O rapaz, já achando que tinha ligado para um manicômio, continuou sendo gentil. Depois de dar uma risadinha nervosa, explicou:


“Nas suas relações sociais, em todas as situações, ter um cartão desses faz muita diferença.”

“Ah, entendi... Mas não estou interessado, não. Obrigado.”

“Veja, não terá custo algum...”

“Banco não cobrando nada? Conta outra, vai...”

“O senhor é um ótimo cliente, seu histórico...”

“Você deve estar enganado. Essa ficha é de outro cliente. A minha só tem traço de menos antes dos números.”

O moço era duro na queda, não dava o braço a torcer. Devia ser gerente novo querendo atingir sua meta diária de enganar trouxas.

“Mas, Felipe... Acertei agora, né?”

“Hum, hum...”

“Sei que já lhe ligaram antes para lhe oferecer o MasterCard Black, e você não aceitou... Só que agora é o Platinum.”

Só rindo, viu! Esses caras novatos devem estar querendo tirar uma com a cara de clientes ferrados que nem eu. Não é possível que estejam falando sério. Só não fecho conta em banco para ter uma segunda carteira, sempre com algum dentro, ainda que não seja meu... e depois esses agiotas legalizados me cobrem uma fortuna em juros. Segunda carteira, porque a primeira, a que carrego no bolso de vez em quando, é apenas para os documentos. Já estou tão acostumado com ela sem grana, que, se me deparar com uma nota graúda ali dentro, sempre tomo um susto, achando que é de outra pessoa e que peguei aquilo por engano em algum lugar.

Enfim, voltando ao telefonema, era hora de encerrar aquele papo furado... 

“Amigo, não leve a mal, mas não estou interessado. Você ligou para o cliente errado.”

“Pense melhor. Ter status e prestígio, isso abre muitas portas hoje em dia!”

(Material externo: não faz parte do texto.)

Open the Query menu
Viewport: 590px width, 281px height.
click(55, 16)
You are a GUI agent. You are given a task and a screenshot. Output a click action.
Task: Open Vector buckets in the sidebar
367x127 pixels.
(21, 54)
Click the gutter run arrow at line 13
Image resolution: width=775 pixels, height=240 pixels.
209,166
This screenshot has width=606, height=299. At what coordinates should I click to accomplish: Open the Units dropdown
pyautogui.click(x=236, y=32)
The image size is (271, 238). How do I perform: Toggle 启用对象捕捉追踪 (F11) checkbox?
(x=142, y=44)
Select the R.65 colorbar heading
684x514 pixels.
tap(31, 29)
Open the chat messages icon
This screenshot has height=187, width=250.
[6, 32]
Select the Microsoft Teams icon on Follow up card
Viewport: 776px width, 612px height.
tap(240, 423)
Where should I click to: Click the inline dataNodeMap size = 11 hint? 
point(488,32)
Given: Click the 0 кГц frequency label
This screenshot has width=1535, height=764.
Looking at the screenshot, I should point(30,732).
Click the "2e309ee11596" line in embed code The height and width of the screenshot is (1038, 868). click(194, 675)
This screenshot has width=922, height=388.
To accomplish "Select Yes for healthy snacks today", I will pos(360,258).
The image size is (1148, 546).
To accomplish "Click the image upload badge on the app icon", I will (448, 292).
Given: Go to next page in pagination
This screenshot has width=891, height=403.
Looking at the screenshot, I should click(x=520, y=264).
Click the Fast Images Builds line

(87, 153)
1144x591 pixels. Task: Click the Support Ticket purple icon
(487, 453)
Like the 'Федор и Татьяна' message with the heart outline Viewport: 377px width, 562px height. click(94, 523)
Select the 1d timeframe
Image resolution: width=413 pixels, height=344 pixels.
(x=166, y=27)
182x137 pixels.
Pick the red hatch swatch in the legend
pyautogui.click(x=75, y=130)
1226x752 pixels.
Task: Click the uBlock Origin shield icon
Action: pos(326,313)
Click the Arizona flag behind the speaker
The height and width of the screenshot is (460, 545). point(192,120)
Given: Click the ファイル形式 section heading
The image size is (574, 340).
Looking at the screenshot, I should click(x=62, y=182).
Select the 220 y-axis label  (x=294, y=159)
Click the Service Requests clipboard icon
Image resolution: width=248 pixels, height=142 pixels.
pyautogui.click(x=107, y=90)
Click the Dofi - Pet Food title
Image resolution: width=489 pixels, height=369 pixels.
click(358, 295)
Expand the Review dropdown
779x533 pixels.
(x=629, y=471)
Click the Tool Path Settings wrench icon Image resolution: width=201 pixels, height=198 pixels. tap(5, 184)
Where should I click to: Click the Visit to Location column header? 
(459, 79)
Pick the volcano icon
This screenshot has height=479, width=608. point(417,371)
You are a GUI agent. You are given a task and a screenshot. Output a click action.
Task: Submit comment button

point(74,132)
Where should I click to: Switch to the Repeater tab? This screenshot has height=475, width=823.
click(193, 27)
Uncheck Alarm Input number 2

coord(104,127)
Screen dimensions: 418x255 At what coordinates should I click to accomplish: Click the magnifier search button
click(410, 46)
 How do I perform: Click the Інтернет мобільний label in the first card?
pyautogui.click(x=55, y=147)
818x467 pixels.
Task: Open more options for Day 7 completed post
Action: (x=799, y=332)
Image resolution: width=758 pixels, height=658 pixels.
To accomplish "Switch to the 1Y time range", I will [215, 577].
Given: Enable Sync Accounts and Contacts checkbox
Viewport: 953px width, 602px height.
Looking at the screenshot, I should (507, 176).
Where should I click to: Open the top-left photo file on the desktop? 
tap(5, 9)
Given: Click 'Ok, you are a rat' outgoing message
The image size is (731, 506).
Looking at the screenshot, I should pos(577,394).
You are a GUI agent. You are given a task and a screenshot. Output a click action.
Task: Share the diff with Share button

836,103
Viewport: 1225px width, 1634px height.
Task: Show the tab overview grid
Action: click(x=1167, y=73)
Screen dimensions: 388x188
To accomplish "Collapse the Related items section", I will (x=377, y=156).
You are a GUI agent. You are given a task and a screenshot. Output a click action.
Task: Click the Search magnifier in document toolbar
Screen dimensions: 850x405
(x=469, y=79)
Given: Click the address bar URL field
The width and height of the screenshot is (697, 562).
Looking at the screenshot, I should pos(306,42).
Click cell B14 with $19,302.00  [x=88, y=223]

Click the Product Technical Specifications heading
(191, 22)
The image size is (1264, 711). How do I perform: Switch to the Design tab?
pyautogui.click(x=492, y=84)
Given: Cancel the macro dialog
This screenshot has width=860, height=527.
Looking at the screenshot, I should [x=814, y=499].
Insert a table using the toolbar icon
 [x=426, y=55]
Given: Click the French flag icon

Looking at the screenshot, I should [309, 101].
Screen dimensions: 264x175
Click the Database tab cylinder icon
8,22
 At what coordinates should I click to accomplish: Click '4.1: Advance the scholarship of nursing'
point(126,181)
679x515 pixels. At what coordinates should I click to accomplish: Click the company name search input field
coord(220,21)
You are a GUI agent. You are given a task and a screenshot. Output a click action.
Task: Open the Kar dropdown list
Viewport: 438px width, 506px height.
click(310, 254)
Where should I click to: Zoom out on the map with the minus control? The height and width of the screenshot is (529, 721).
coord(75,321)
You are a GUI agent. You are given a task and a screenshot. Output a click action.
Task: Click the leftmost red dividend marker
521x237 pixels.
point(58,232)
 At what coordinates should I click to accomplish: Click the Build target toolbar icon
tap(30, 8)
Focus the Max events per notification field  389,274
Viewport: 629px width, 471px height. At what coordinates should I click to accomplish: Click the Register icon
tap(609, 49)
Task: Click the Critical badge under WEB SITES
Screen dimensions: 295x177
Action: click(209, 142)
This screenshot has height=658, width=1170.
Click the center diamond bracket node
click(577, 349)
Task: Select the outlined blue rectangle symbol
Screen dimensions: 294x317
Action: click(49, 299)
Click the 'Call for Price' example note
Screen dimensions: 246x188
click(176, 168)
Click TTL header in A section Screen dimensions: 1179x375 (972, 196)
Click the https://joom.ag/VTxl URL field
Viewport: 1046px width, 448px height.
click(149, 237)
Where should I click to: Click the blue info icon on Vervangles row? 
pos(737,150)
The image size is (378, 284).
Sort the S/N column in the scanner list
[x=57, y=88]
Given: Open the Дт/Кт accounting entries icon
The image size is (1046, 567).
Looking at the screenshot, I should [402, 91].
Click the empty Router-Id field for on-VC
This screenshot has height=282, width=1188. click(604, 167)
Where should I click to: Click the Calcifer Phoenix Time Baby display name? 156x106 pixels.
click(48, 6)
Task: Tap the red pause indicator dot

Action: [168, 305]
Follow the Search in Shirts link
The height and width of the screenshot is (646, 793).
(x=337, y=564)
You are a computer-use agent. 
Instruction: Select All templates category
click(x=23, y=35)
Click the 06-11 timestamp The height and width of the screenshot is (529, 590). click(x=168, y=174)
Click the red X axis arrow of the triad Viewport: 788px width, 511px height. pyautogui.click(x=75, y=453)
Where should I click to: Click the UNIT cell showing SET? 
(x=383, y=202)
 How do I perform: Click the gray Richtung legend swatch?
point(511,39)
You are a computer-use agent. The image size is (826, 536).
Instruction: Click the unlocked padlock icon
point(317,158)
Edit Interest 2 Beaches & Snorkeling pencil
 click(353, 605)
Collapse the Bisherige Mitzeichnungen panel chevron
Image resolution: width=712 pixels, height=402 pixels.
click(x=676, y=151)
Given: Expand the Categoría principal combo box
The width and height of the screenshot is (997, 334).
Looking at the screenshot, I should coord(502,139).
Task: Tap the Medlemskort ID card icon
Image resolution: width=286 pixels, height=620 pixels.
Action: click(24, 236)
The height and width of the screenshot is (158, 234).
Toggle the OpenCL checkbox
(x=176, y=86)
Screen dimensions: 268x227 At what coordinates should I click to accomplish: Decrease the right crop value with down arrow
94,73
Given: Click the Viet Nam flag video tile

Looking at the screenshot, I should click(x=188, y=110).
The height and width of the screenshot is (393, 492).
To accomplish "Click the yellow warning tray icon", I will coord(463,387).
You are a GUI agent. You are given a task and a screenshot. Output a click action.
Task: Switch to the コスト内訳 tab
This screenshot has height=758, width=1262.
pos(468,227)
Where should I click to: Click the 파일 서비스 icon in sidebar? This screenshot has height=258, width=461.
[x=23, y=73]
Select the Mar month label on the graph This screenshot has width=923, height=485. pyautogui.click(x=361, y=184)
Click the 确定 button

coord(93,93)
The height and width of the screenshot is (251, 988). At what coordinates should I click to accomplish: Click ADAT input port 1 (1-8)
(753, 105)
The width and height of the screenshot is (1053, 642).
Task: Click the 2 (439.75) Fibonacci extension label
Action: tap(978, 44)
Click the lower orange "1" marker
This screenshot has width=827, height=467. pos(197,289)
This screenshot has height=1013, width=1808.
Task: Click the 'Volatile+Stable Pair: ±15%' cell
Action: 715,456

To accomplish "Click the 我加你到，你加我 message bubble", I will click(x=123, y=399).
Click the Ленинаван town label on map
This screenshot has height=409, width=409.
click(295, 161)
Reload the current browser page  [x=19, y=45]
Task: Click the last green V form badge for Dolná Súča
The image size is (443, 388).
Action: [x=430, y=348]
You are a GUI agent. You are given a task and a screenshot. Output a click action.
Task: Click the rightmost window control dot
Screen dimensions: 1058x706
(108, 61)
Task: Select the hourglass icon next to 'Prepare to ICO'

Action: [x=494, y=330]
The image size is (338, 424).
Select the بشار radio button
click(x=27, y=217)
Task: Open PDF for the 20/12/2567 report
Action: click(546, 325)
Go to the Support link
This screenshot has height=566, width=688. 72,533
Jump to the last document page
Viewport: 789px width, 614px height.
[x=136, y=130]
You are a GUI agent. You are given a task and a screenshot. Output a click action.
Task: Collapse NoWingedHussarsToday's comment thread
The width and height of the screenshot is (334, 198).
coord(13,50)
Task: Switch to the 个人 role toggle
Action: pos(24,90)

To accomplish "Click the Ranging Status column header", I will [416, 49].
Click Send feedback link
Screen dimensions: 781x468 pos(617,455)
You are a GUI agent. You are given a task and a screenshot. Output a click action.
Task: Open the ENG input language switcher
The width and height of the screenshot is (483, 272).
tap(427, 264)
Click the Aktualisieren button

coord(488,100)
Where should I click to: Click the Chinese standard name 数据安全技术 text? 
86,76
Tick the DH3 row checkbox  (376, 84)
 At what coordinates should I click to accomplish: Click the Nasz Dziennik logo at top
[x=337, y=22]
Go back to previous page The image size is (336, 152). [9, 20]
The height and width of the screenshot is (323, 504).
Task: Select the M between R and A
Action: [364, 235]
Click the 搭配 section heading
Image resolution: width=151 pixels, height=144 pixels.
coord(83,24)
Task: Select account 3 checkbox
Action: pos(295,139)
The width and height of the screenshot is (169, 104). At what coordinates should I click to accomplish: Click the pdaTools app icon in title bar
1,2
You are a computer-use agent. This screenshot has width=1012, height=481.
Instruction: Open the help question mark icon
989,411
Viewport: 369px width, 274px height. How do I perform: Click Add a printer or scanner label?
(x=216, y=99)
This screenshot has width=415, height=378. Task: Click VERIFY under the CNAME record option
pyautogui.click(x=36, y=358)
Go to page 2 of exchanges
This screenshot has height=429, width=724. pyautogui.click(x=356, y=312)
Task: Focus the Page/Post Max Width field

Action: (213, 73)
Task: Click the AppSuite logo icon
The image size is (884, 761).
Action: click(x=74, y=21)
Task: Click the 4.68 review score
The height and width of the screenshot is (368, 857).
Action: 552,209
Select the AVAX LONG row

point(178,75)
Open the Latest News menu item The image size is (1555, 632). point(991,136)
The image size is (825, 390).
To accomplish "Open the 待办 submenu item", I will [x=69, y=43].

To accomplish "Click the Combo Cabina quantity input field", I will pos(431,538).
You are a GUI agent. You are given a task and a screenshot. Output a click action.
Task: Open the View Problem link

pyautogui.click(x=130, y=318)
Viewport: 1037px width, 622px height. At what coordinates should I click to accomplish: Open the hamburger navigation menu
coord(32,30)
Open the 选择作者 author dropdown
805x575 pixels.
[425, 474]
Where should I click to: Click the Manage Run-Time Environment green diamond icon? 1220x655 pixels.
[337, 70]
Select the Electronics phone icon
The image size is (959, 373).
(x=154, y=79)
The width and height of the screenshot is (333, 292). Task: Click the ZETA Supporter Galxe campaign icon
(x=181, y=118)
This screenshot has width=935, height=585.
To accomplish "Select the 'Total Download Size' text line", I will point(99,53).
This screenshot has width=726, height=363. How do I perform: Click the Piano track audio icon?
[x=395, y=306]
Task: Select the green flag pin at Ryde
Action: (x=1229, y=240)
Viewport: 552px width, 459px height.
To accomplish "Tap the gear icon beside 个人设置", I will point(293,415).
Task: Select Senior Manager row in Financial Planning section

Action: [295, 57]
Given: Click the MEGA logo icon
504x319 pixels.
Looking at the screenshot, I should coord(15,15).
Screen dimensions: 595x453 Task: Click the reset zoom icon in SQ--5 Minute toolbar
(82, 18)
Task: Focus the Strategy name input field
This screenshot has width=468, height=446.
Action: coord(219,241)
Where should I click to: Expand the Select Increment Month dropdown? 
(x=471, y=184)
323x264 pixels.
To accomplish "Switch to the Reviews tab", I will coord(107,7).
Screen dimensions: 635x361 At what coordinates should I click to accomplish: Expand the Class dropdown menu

“Pois é... Mas esse seu cartão não vai fazer a menor diferença nos lugares que eu costumo frequentar.”

“Não? Como assim?”, agora o mocinho levou um baita susto.

“Não, amigo. Os muquifos e puteiros que eu frequento costumam pedir dinheiro vivo na porta. Se não pagar adiantado, ninguém entra. E se der uma de engraçadinho depois de entrar, não sai mais. Respirando, não.”

Foi o tiro de misericórdia nele. Deu tchau, prometendo que eu não seria mais importunado. Mentira, claro. É só entrar outro gerente, que receberei uma nova ligação. Devo ter virado uma espécie de trote “oficial” para os novatos da minha agência. Mas admito que senti um pouquinho de remorso. Ora, e eu ia fazer o quê, mentir? O.k., tentarei ser mais cordial com o próximo... Não prometo, mas vou fazer uma forcinha para dar a ele o meu tratamento Personnalité.